Search code examples
pythonazureazure-cognitive-servicesazure-durable-functions

How do I pass the input of a blob triggered starter function to activity functions within the orchestrator for Azure Durable Functions?


As the title says I have a starter function that is blob triggered and I'm looking to send the blob that triggered the starter through to the activity functions as an input. I have the option to pass in an input using the .start_new() method however these inputs must be JSON serializable which the blob file (func.InputStream) is not.

I have tried to decode the InputStream object (myblob) which allows me to pass it as an input but I lose some of the basic functionality I would have when it's an InputStream object and also need to ensure I'm able to pass it into the subsquent cognitive services that will be called in the activity functions. See below for code of the starter function.

Starter Function

functions.json `

{
  "scriptFile": "__init__.py",
  "bindings": [
    {
      "name": "myblob",
      "type": "blobTrigger",
      "direction": "in",
      "path": "container/{name}",
      "connection": "conn str"
    },
    {
      "name": "$return",
      "type": "blob",
      "path": "container/{name}",
      "connection": "AzureWebJobsStorage",
      "direction": "out"
    },
    {
      "name": "starter",
      "type": "durableClient",
      "direction": "in"
    }
  ]
}

` init.py

async def main(myblob: func.InputStream, starter: str) -> func.InputStream:
    logging.info(f"Python blob trigger function processed blob \n"
                 f"Name: {myblob.name}\n"
                 f"Blob Size: {myblob.length} bytes\n\n")        
    client = df.DurableOrchestrationClient(starter)

Records for processing
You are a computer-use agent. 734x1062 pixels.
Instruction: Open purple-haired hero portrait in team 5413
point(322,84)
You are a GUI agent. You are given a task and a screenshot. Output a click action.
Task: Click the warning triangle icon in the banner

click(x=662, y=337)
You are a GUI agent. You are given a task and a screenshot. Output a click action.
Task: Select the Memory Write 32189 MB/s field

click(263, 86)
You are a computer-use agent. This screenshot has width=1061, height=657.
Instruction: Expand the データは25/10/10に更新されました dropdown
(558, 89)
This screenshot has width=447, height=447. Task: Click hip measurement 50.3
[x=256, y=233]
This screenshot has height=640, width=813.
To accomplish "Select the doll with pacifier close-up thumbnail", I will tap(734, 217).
==
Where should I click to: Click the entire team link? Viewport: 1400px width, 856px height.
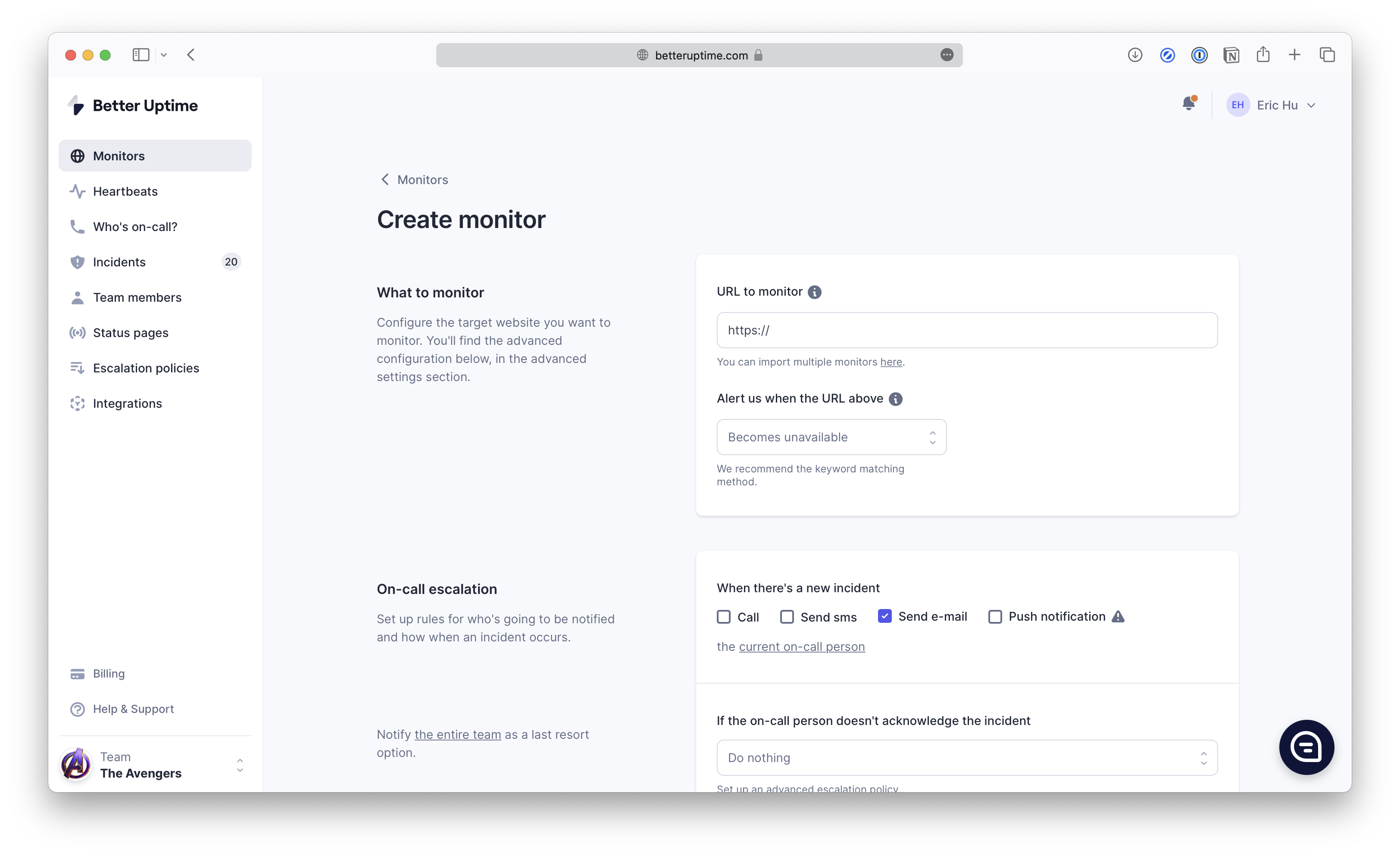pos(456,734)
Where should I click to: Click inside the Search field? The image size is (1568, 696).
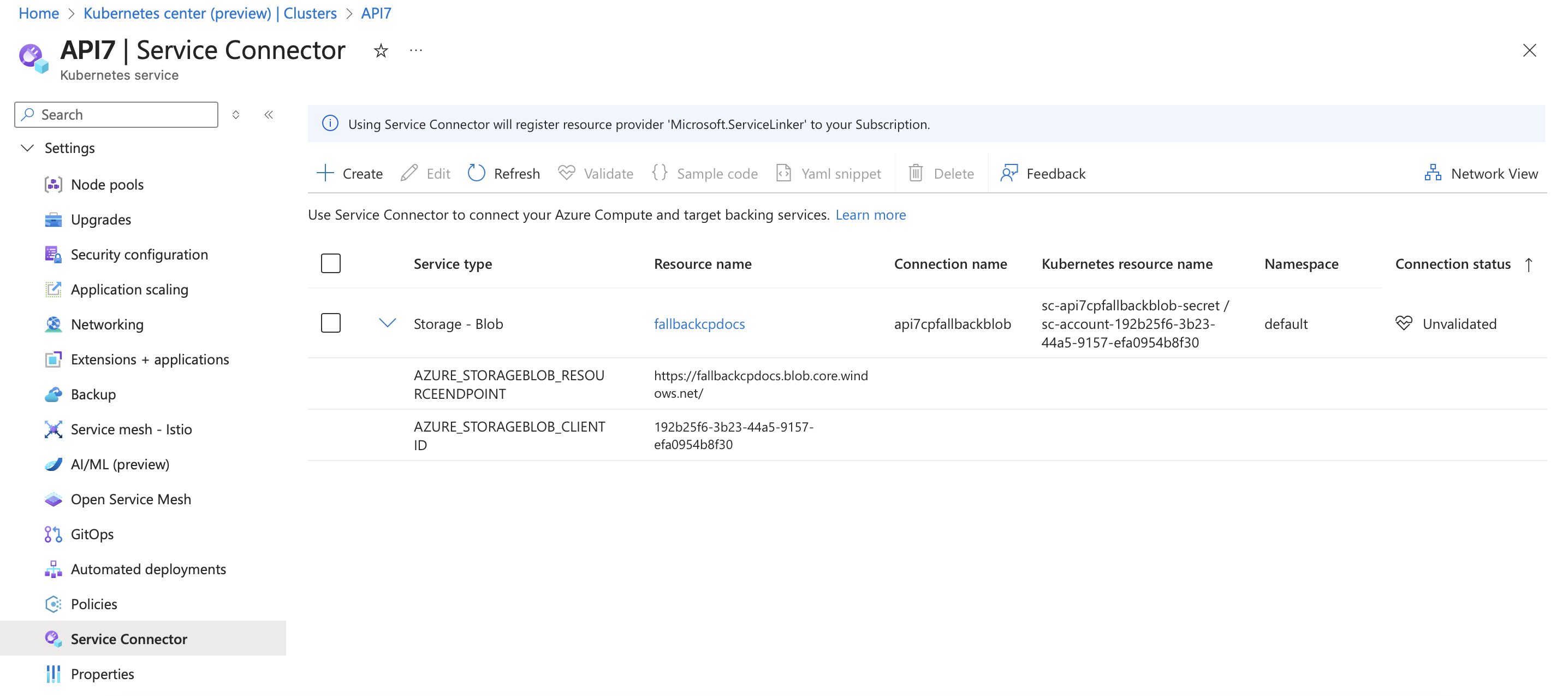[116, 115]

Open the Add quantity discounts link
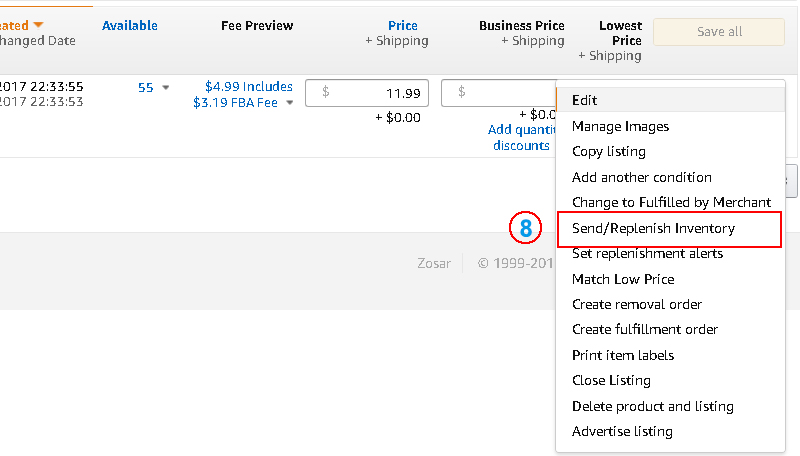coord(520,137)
...
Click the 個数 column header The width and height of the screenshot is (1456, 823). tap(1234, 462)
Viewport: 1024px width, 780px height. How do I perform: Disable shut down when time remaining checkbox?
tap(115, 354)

Required work
**a.** Which names are given to the bindings in the functions.json file of the Azure Durable Functions question?
**b.** Please rewrite the listing between the lines holding "Viewport: 1024px width, 780px" and "tap(115, 354)", inclusive, as a two-column CSV with the columns instruction and click. Use one row per request, put each value in a quoted field, and turn any line breaks into spaces.

Solutions to each task
**a.**
- myblob
- $return
- starter

**b.**
instruction,click
"Viewport: 1024px width, 780px height. How do I perform: Disable shut down when time remaining checkbox?","tap(115, 354)"